- _How to complete this task_: Throughout the listing below, copy each line containing "panel".
- - -
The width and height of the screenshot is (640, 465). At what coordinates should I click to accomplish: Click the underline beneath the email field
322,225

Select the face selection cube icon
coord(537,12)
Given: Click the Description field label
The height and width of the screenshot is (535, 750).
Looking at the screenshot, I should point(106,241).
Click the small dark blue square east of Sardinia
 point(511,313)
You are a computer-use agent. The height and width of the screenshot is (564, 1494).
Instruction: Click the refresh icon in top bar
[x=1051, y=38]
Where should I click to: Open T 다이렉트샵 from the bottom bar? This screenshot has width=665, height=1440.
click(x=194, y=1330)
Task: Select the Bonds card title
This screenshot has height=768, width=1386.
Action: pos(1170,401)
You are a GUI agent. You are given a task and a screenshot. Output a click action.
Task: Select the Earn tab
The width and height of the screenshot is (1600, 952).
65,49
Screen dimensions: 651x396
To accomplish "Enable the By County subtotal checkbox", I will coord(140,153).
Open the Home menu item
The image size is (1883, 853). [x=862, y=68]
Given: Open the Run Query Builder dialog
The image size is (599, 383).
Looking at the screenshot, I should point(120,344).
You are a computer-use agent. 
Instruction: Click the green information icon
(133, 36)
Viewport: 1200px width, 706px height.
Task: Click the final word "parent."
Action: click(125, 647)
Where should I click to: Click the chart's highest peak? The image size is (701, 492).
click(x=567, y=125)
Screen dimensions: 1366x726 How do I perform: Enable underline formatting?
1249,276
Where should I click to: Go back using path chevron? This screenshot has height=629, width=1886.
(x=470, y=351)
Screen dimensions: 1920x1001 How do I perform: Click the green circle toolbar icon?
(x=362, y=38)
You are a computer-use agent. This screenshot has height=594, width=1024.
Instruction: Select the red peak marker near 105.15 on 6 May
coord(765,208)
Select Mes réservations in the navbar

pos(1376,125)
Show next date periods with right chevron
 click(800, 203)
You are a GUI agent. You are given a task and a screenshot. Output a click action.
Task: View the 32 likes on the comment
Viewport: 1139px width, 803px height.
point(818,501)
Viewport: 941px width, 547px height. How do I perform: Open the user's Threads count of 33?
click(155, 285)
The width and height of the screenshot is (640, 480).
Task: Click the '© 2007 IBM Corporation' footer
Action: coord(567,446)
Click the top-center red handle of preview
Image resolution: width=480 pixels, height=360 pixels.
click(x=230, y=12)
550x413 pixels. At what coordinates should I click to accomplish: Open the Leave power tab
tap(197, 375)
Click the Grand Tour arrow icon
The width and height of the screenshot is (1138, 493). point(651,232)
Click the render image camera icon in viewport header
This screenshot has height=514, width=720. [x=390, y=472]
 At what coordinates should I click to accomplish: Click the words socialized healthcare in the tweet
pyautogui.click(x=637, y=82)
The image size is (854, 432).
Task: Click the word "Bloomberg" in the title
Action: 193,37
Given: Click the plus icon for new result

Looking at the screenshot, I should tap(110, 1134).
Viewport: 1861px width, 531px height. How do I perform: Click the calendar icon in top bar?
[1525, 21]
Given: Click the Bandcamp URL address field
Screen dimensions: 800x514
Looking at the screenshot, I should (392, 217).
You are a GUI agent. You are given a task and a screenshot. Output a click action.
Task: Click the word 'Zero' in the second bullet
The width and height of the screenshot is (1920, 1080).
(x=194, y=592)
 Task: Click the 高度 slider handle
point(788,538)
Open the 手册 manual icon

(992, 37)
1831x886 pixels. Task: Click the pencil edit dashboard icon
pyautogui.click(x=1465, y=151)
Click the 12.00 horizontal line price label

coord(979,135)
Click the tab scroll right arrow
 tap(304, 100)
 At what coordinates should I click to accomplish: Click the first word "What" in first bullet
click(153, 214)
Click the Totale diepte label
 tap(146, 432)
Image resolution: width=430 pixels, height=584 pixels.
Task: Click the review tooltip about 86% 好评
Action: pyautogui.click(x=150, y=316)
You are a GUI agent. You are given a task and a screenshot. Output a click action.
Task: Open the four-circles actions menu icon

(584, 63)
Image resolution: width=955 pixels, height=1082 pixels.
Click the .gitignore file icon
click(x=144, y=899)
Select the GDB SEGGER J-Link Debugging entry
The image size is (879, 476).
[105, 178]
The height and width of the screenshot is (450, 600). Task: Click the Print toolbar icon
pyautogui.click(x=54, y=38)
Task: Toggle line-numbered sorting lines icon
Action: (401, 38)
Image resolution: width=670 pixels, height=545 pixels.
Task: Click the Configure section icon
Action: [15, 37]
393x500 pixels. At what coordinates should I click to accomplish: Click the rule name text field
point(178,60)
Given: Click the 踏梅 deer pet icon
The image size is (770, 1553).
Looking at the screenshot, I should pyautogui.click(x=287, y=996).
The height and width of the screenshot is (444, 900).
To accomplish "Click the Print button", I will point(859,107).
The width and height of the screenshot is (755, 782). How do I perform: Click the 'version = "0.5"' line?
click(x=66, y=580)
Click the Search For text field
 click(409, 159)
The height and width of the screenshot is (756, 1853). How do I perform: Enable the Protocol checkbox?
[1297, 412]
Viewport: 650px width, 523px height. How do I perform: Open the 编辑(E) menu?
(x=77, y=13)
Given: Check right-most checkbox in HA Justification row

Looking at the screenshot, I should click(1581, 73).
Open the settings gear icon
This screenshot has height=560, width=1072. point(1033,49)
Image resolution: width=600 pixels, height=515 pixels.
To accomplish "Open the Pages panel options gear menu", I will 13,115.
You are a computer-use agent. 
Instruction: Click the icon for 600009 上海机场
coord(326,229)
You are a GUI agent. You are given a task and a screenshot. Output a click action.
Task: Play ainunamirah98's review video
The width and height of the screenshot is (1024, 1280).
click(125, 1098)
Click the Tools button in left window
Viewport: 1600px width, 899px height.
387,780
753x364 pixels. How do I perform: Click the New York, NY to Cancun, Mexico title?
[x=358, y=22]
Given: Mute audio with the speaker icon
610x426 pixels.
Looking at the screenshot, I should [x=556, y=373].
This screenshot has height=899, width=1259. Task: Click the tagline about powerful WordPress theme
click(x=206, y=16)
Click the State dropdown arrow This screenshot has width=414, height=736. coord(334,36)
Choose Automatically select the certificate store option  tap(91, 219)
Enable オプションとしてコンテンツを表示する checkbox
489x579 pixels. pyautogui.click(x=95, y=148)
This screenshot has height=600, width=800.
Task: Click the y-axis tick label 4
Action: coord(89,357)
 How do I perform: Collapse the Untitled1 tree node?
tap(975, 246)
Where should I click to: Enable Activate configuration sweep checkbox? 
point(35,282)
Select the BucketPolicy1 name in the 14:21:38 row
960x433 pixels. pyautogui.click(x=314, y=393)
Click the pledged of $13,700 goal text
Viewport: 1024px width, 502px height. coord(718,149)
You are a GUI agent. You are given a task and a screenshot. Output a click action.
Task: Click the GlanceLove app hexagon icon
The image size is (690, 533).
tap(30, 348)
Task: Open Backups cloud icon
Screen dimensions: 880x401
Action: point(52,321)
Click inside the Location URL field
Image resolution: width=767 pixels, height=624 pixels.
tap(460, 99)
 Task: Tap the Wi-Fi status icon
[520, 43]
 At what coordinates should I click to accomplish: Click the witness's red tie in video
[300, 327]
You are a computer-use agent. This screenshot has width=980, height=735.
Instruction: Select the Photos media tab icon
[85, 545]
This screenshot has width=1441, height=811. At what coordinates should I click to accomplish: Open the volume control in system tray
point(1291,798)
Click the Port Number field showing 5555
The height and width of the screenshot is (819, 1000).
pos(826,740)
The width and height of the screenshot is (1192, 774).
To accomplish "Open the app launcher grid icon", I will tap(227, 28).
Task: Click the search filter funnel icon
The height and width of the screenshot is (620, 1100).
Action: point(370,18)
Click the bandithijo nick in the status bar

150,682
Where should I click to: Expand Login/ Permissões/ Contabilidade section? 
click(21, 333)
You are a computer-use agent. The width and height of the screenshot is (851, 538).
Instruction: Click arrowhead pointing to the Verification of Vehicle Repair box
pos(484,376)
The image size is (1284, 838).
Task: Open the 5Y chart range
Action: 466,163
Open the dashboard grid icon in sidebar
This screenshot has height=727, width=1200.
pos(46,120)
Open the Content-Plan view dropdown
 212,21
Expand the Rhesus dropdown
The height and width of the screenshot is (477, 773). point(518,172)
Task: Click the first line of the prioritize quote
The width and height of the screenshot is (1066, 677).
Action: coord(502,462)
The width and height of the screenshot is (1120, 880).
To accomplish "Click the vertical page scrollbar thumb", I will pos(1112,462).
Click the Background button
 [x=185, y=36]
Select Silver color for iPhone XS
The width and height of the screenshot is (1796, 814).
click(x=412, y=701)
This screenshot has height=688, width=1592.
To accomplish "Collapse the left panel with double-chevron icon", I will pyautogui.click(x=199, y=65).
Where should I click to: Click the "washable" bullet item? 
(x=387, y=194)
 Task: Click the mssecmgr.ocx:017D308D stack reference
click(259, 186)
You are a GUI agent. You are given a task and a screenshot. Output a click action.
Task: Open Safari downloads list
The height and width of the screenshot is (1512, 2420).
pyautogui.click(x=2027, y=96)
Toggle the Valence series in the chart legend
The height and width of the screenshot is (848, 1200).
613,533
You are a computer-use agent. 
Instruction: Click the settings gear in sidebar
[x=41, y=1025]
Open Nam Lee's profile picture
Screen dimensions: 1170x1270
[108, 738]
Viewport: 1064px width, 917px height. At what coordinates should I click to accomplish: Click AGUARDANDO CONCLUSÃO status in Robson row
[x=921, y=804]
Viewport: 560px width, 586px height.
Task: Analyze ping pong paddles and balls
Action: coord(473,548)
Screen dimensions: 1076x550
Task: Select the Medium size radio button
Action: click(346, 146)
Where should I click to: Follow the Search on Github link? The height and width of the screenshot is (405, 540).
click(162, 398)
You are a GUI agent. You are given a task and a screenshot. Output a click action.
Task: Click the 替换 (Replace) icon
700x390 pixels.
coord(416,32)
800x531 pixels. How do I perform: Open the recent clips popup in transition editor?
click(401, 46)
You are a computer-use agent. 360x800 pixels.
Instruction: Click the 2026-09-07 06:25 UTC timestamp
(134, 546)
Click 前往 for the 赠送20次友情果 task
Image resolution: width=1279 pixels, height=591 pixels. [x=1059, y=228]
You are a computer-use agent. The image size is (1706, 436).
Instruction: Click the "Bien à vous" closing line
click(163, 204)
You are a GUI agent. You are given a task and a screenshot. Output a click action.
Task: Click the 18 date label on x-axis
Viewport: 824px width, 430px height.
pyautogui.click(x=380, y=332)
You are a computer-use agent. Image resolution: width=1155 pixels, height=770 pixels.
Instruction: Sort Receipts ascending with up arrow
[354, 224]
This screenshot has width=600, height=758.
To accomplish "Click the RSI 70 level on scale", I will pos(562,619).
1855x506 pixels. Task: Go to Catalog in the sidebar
- - -
- _Your response_:
To accomplish "Open the Pages panel options gear menu", I will 13,115.
To accomplish "Collapse the left panel with double-chevron icon", I will pyautogui.click(x=199, y=65).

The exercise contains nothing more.